The current generations’ preference for discretion, autonomy, and competence requires them to be creative in the workplace. The responsibilities of knowledge workers, by definition, require them to think. Malik, Butt, and Choi (2014) assert that creativity can only be incentivized in individual employees if they feel like the incentives are important to them personally. The presence of unnecessary benefits that the employees do not care about can actively harm their performance.
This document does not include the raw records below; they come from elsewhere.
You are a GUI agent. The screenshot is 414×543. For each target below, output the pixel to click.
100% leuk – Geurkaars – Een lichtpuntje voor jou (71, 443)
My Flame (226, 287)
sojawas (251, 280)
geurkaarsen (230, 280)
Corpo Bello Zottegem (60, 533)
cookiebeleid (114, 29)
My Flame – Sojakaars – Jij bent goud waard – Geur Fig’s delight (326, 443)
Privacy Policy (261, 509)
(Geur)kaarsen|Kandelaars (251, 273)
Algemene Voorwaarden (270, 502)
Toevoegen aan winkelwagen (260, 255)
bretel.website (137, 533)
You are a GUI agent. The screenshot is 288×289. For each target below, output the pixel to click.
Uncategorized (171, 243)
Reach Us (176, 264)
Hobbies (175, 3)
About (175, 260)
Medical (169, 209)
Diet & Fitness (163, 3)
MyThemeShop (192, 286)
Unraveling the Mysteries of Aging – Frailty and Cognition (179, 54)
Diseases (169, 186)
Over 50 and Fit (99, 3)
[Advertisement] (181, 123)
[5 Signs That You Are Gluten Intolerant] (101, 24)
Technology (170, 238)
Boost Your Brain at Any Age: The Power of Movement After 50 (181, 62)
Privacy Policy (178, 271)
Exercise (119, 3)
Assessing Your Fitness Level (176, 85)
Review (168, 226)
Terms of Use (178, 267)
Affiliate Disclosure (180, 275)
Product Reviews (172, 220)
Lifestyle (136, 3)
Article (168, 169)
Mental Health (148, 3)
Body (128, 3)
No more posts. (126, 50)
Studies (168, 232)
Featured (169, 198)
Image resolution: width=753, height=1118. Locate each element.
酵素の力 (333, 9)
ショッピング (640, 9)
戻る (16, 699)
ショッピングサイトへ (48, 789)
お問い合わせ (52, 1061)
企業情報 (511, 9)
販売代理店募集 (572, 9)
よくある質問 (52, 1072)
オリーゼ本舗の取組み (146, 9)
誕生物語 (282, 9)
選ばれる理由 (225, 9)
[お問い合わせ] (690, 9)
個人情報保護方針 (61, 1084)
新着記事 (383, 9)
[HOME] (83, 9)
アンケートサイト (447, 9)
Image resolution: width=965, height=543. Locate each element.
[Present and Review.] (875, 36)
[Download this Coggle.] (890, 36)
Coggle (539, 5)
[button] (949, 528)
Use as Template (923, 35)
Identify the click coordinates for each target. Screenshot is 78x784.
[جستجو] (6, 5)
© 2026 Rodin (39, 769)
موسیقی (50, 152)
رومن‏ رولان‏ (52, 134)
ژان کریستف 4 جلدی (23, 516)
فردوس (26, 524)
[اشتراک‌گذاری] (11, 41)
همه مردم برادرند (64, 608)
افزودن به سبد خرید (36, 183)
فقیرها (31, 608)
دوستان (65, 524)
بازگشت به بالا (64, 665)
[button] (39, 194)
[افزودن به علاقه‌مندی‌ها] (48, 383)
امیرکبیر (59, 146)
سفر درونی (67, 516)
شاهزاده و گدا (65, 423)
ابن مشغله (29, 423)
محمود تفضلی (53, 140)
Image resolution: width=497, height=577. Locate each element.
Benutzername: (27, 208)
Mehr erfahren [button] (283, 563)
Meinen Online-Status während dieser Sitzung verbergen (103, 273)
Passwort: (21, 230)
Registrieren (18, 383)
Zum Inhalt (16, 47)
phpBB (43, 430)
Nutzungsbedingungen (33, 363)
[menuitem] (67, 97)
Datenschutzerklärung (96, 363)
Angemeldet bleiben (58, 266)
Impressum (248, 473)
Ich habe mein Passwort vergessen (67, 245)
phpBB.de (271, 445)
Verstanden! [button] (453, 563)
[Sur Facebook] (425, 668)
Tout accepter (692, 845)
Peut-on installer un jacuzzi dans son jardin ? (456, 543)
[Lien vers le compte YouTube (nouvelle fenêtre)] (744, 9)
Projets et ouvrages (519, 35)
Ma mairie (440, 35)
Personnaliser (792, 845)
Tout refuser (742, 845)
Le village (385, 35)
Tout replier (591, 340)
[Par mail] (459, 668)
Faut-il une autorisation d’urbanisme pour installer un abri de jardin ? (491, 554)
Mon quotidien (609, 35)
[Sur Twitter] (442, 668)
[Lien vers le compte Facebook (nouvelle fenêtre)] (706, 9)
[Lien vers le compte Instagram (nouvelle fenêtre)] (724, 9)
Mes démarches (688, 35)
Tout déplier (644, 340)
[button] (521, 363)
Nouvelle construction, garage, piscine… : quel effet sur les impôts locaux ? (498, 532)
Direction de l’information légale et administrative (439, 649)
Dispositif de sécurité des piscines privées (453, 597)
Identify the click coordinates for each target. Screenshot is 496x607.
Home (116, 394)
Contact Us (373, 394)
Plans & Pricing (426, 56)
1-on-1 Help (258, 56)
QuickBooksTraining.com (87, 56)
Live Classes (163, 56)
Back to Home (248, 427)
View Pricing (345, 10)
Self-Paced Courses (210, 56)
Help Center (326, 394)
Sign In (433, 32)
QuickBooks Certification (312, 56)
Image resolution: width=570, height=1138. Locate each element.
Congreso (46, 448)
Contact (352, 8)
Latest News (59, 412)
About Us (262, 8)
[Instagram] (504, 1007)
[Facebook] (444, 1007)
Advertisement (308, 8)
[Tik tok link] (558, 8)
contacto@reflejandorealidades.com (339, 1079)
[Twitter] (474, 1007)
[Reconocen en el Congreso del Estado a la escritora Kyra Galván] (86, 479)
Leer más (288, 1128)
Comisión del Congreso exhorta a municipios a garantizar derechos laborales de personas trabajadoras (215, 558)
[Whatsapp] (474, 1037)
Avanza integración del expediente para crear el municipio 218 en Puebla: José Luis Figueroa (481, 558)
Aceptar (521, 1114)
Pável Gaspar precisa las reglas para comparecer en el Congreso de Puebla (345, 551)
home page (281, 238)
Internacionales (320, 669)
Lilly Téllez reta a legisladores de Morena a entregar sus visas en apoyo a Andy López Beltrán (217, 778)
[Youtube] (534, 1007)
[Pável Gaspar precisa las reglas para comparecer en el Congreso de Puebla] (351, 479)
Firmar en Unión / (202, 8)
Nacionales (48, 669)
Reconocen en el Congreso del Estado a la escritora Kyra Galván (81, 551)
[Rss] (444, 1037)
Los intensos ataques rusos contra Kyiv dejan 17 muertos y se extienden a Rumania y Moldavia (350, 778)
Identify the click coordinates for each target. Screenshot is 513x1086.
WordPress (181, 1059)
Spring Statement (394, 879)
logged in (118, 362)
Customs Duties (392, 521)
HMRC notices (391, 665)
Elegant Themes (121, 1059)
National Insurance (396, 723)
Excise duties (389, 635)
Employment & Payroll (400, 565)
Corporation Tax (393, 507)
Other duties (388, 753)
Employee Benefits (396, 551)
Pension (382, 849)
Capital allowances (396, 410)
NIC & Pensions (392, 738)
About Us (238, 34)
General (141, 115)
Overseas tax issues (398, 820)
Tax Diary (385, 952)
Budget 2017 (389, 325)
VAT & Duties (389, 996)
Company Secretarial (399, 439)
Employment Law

Therefore, the tangible financial and non-financial benefits package must be negotiated with each employee personally. Constant feedback must also be collected to introduce beneficial practices and slash unnecessary ones. The white-collar job families should feature highly customizable pay structures, instead of a one-size-fits-all solution. Some employees may prefer a higher flat rate instead of profit-sharing, and they should be given that option.
The other job families in Green Fingers are more blue-collar in nature, and thus do not require as robust an incentive program as the rest. They would benefit significantly from implicit and intangible rewards that come from conscious management, explicitly explained opportunities for raises and promotions, and recognition of hard work from their superiors.
The same options for stock-based benefits should be offered with promotions, but they need not be the default. The reward structure for blue-collar families should emphasize career advancement and base pay over other tangible benefits. Team-based pay for performance schemes should also be implemented to stimulate both teamwork and individual success.
Conclusion
There is no consensus in the academic spheres on what reward system is the best. Some argue that incentive packages do not work at all, others swear by intangible benefits; some say that above-average base pay is an excellent motivator, others disagree. It appears that every business has to make its own choice regarding what benefits to offer its employees.
Green Fingers garden center is most likely to succeed if it negotiates individual benefits with the knowledge workers and offers stock-based incentives with promotions to stimulate organizational loyalty. Additionally, the most important benefit would be a healthy workplace atmosphere and friendly managers.